Below are the records; return every line from the one that contains "Select the W weekly chart tab" to the last, exactly, skipping the pictures.

** Exercise inputs follows **

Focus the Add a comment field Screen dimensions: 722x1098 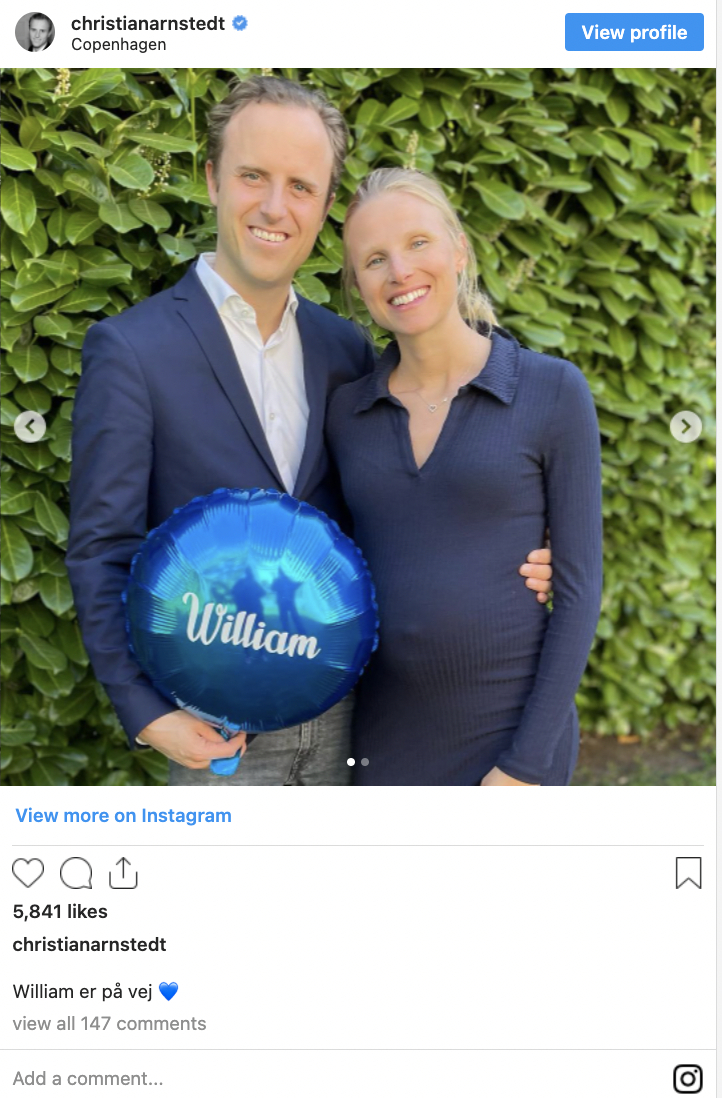pyautogui.click(x=336, y=1078)
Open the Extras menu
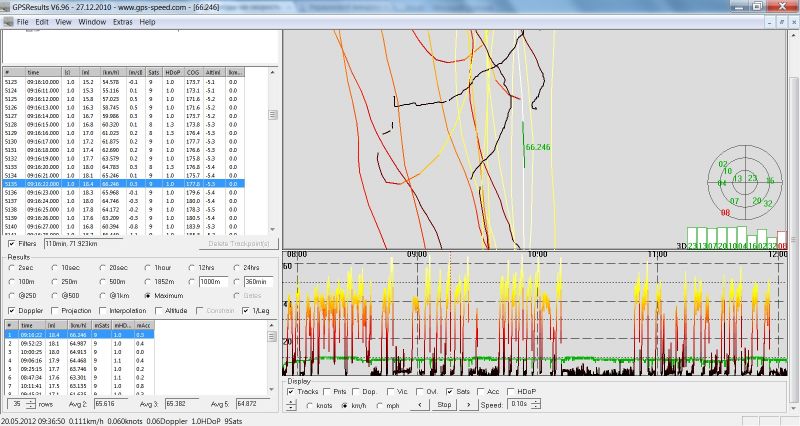Viewport: 800px width, 426px height. click(122, 21)
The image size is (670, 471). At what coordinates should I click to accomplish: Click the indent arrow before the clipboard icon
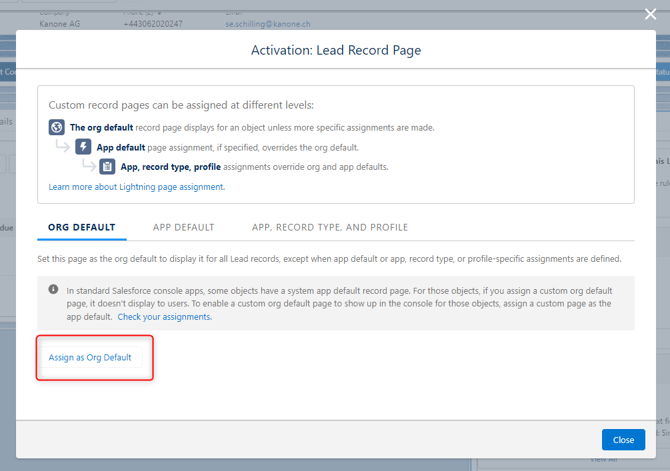coord(88,166)
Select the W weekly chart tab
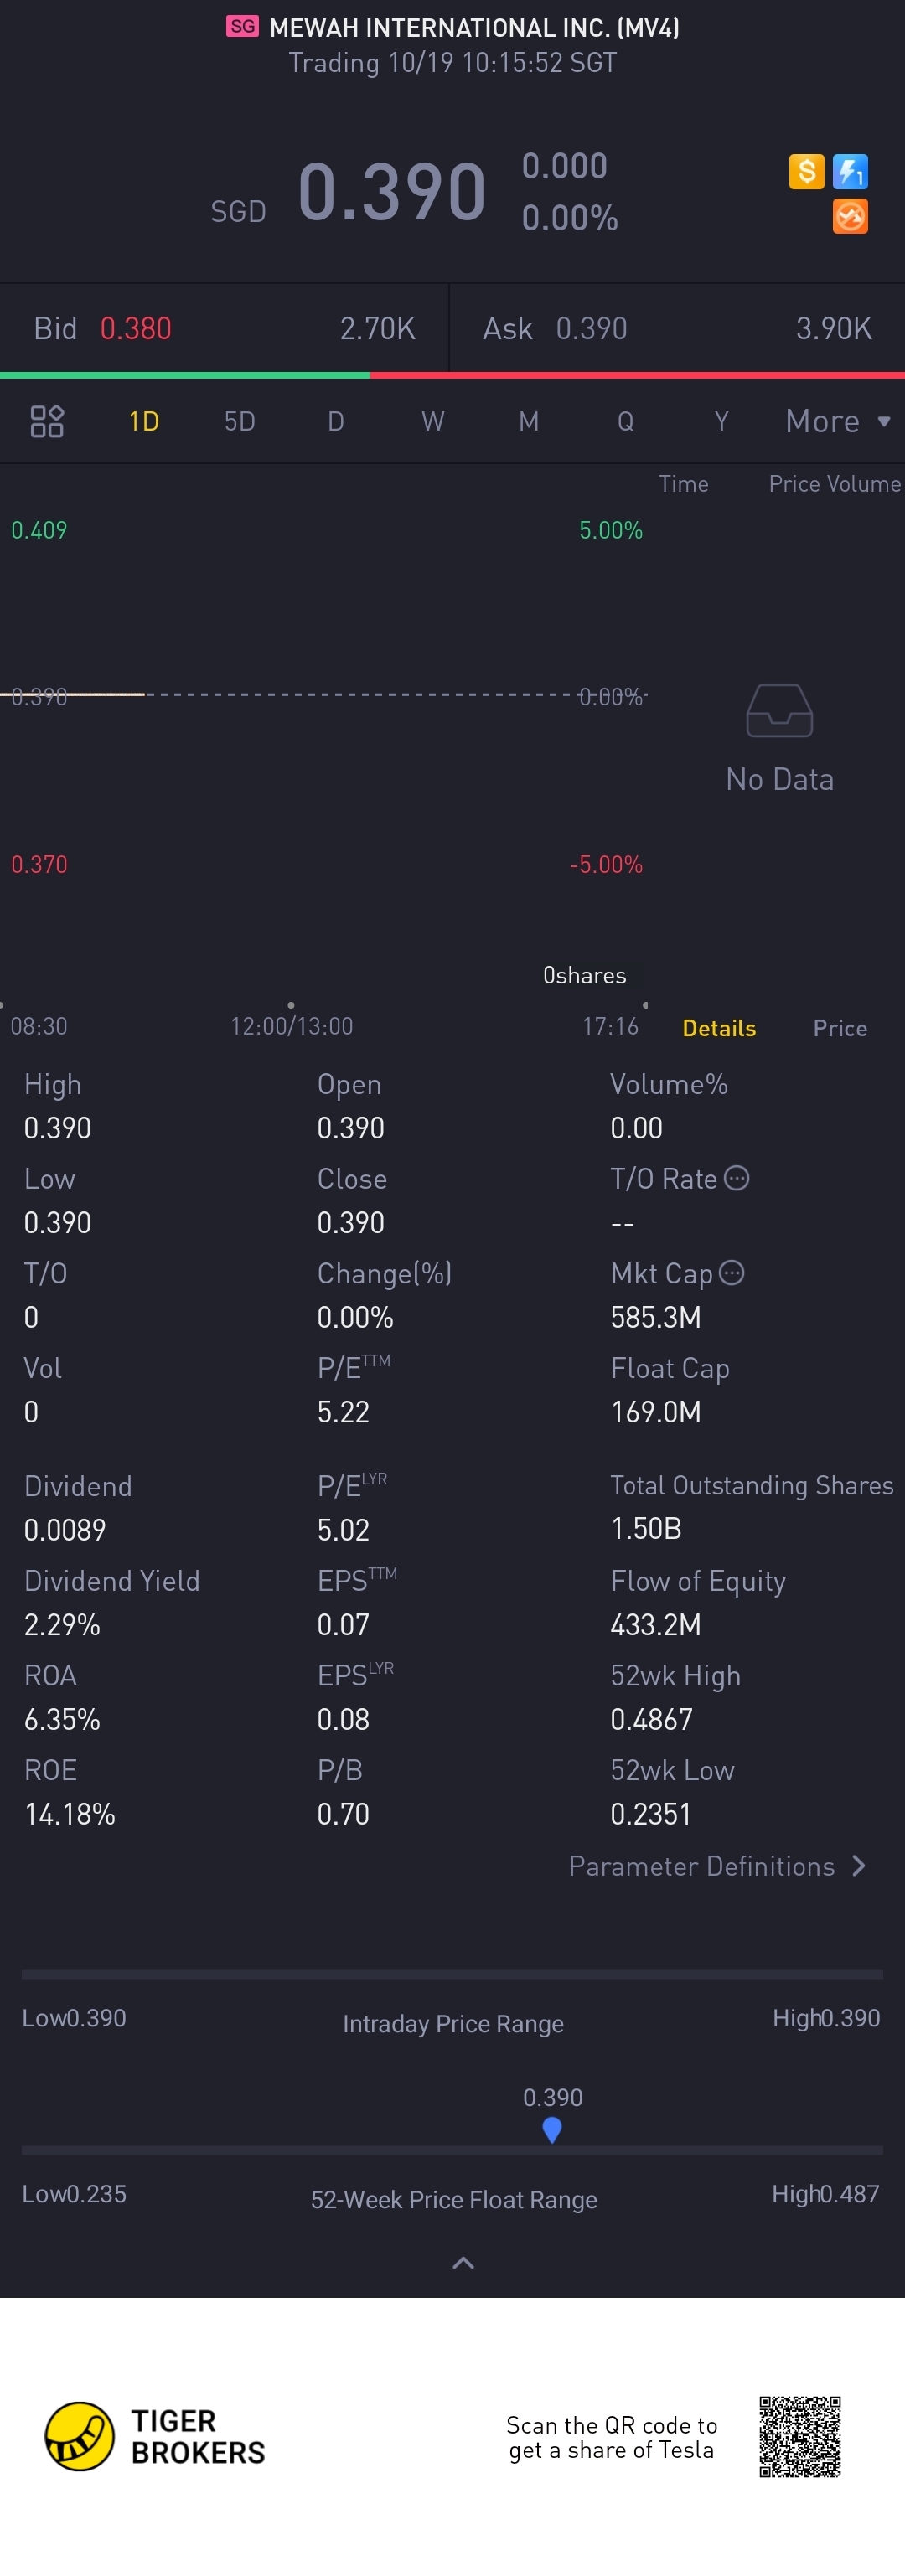905x2576 pixels. 432,421
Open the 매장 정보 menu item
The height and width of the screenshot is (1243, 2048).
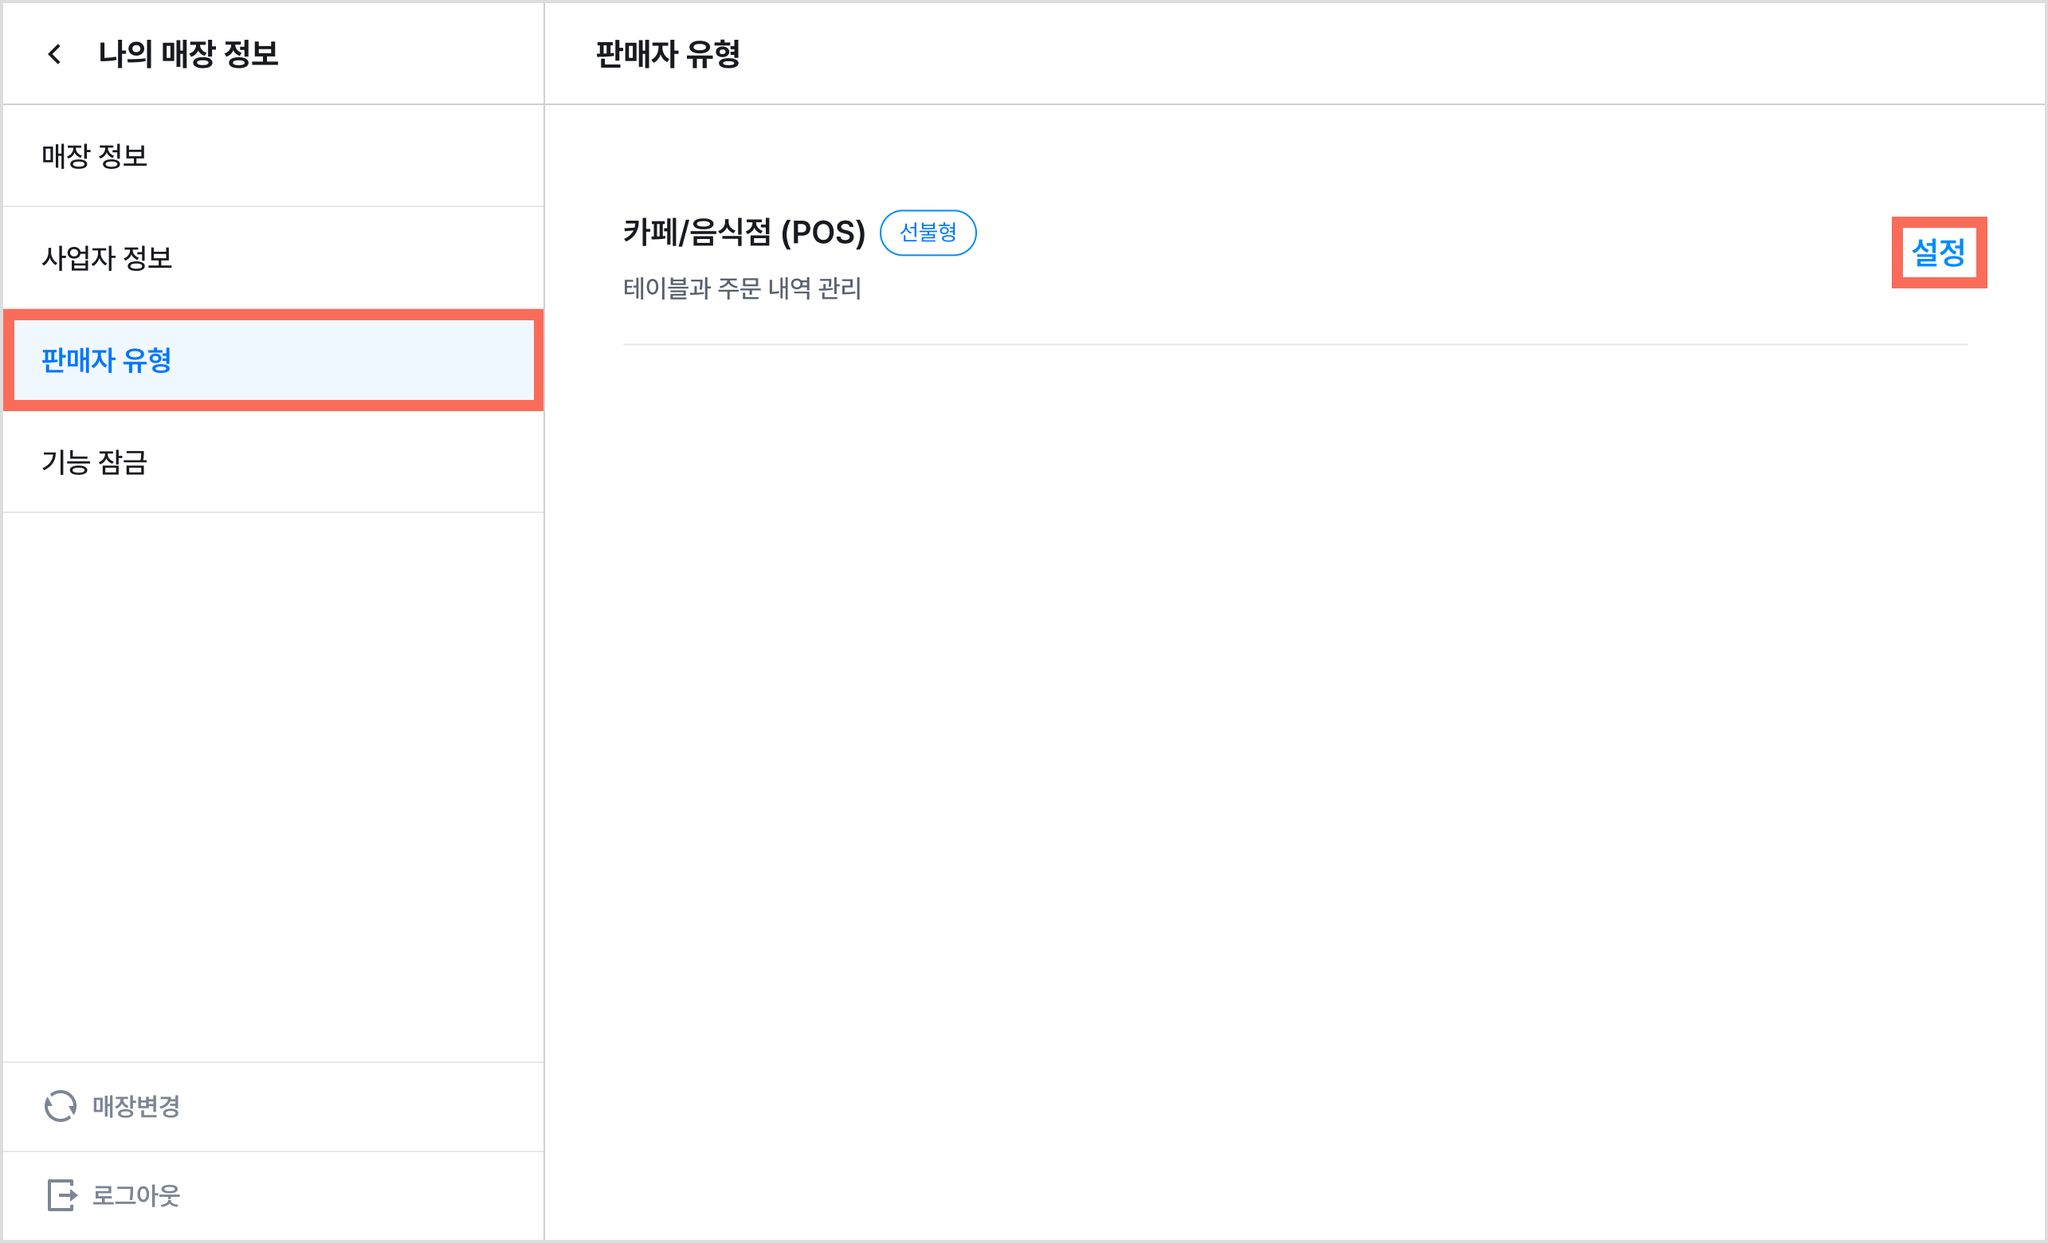tap(273, 156)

** End of Exercise inputs **

### [Result]
Select the W weekly chart tab
905x2576 pixels. 432,421
Open the 매장 정보 menu item
The height and width of the screenshot is (1243, 2048).
tap(273, 156)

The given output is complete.